Depressing. That would be one world to sum up “The Pearl” by John Steinbeck.
I know I read this in school – not sure what grade and what the purpose was. I can say that same thing for a lot of the literature that passed before my eyes.
I revisited the book (Viking Press, 1947) because Steinbeck wrote it after being in La Paz, Mexico, which is just an hour from Todos Santos and is the capital of Baja California Sur. The images were done by José Orozco, who I was introduced to earlier this year when I was in Guadalajara.
“The Pearl” is in part about family, poverty, dreams, and the evil of greed. The basic consensus would be money can’t buy happiness. It’s a hard, tragic lesson for Kino, the pearl diver, to learn.

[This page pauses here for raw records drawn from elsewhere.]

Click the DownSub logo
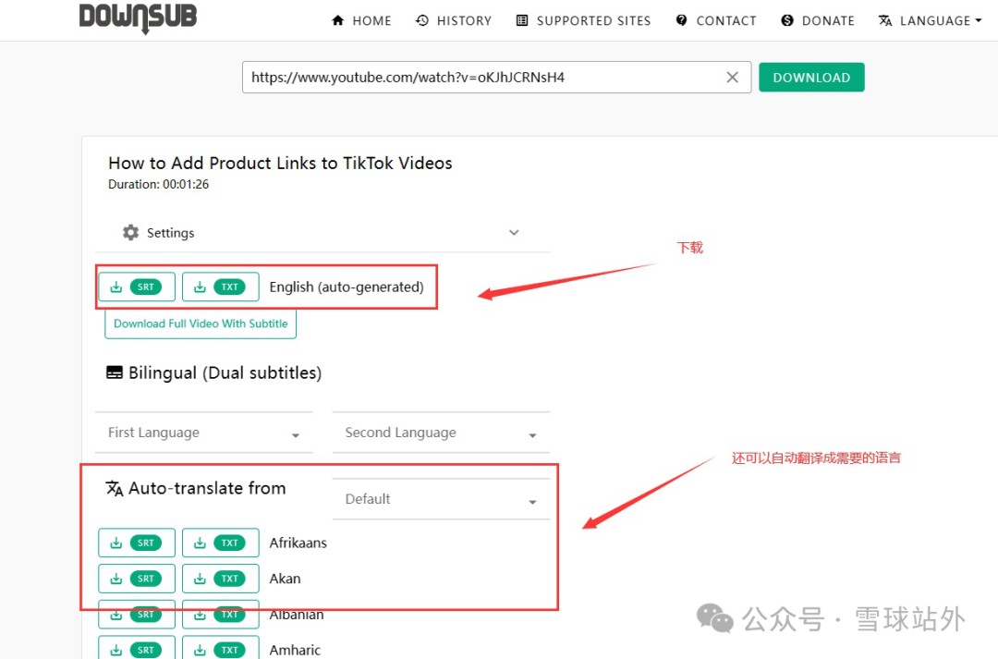point(138,18)
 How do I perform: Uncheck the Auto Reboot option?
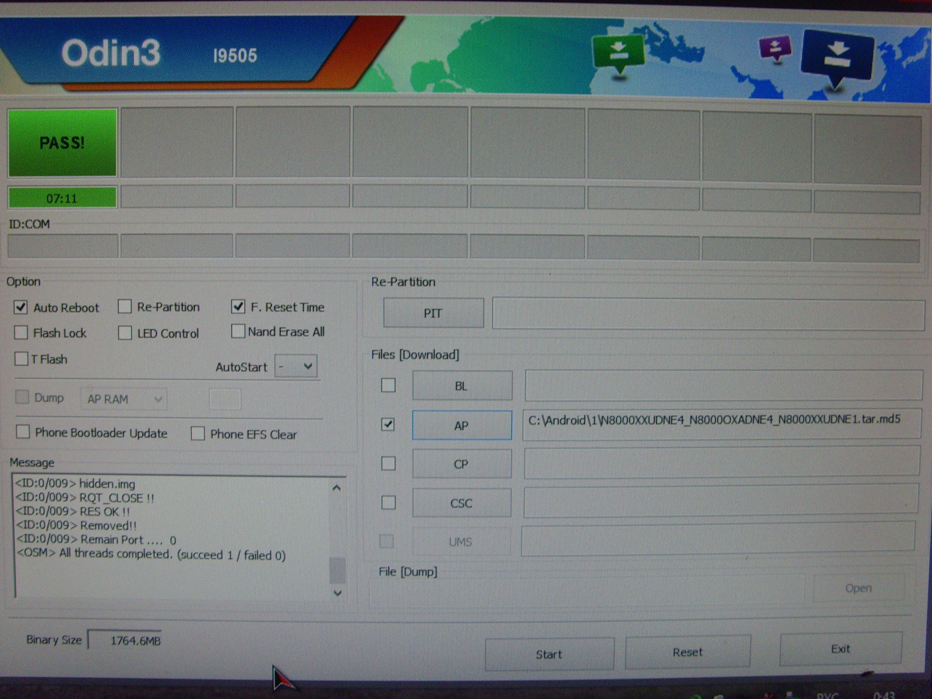pyautogui.click(x=21, y=307)
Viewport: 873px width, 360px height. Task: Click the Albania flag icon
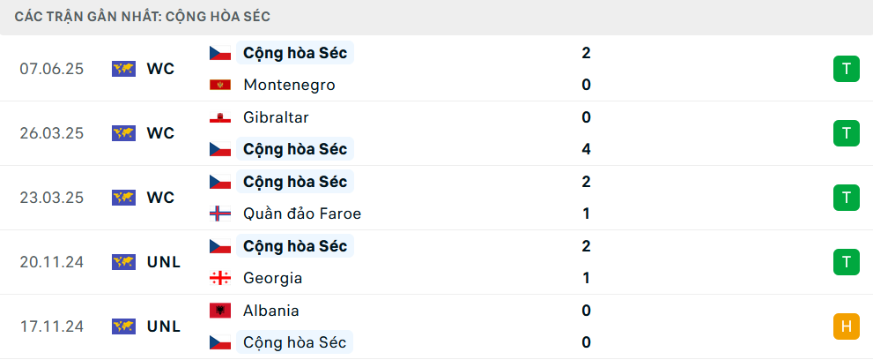click(x=220, y=311)
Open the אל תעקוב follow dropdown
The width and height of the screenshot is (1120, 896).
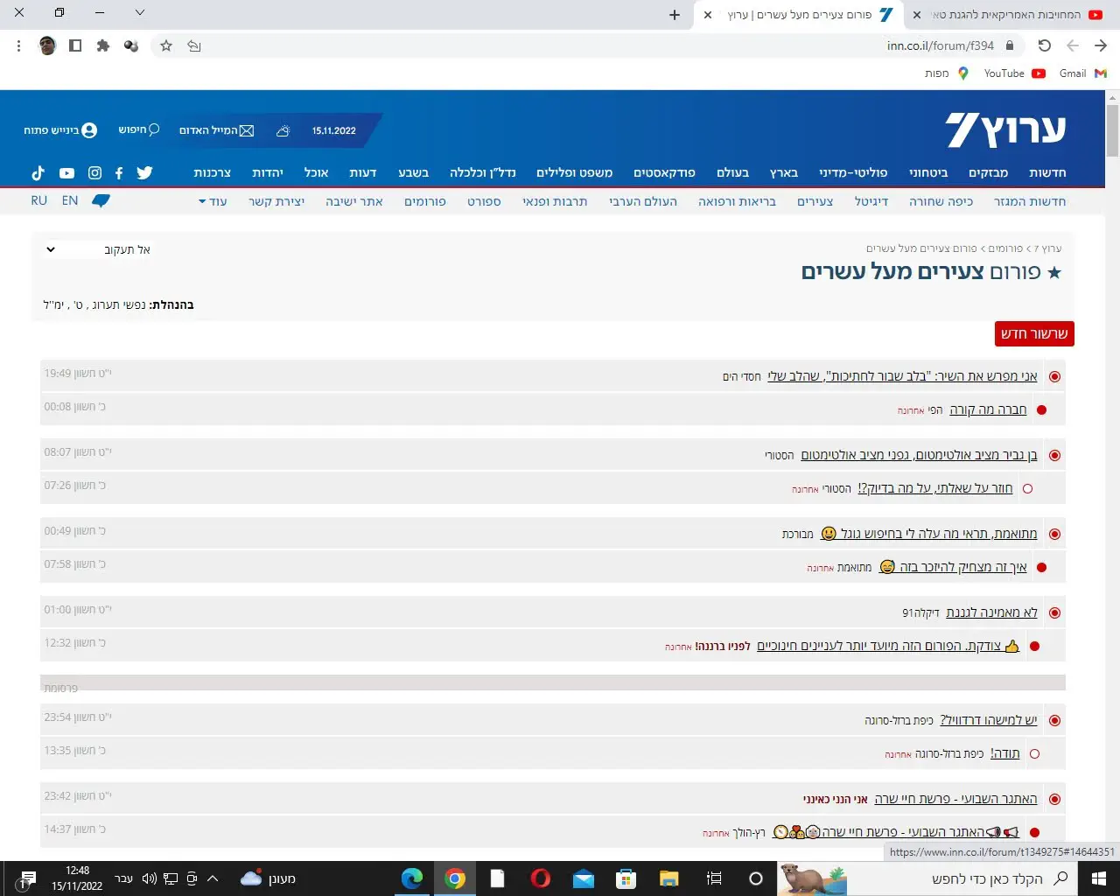point(98,249)
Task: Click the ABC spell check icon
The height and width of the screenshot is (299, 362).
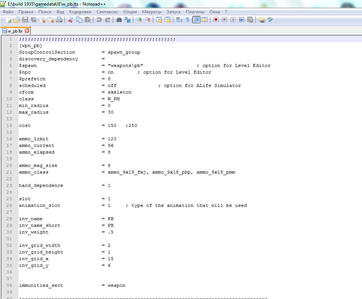Action: click(270, 20)
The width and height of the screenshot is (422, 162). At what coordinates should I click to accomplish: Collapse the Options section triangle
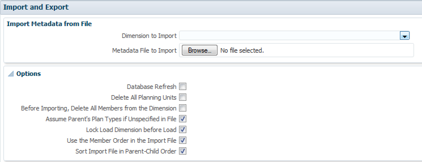(x=11, y=74)
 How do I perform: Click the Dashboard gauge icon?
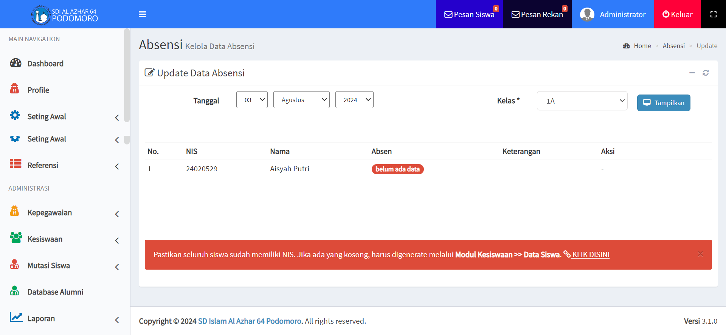click(16, 63)
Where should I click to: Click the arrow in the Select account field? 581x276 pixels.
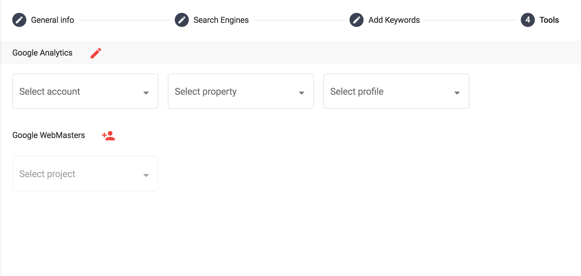coord(146,93)
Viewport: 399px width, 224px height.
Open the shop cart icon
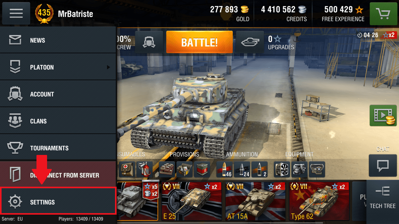(383, 14)
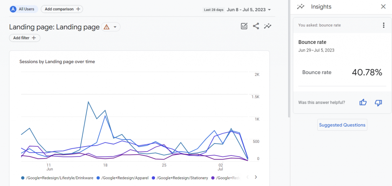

I had forgotten how sad the book is. Still, there are lessons to be taken from it. It’s a glimpse at humanity, and how money/wealth or the lack thereof plays a part in how we treat one another. It shows examples of how people are changed by the prospect of wealth.
In the version of the book I read published by Penguin Classics is an 18-page introduction by Linda Wagner-Martin. It read more like an abridged version of a thesis on the book. It’s her analysis of the book, giving perceived insight into Steinbeck’s thoughts. While her perspective was somewhat interesting, it wasn’t a normal introduction. It would have been better to have been at the end.
“The Pearl” is a quick read that really has nothing to do with Mexico other than the setting. It has everything to do with the human psyche.